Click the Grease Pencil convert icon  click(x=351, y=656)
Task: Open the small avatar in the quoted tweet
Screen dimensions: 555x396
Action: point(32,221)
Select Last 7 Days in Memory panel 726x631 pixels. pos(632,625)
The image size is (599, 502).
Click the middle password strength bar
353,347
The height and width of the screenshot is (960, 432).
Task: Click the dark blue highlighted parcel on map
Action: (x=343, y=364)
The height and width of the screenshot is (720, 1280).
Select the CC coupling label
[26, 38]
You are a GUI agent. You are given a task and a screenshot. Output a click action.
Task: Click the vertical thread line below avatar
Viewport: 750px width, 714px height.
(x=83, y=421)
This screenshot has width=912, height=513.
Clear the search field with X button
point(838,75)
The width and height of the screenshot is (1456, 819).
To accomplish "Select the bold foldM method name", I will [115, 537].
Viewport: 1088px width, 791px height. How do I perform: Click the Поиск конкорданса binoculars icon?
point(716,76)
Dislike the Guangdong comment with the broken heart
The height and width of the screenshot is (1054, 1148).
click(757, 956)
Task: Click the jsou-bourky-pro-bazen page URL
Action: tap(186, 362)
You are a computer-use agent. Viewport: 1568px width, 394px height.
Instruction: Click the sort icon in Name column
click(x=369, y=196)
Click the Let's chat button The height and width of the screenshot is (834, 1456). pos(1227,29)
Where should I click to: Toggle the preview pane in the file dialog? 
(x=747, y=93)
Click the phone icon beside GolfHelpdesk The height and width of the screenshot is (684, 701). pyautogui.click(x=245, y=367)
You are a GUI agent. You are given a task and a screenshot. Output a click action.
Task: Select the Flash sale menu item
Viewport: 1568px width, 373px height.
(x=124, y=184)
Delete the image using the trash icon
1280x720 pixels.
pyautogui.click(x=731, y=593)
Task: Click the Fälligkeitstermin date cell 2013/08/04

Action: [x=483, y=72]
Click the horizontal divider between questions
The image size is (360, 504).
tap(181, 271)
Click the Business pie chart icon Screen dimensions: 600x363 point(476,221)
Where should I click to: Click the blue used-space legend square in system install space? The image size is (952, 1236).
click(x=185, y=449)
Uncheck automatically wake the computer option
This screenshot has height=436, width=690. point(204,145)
++++++++
Print, please, the lines above from the very first through the one that holds "The image size is (599, 502).", both included, word for word and with nothing else.

■ **Finished task**:
Click the Grease Pencil convert icon  click(x=351, y=656)
Task: Open the small avatar in the quoted tweet
Screen dimensions: 555x396
Action: point(32,221)
Select Last 7 Days in Memory panel 726x631 pixels. pos(632,625)
The image size is (599, 502).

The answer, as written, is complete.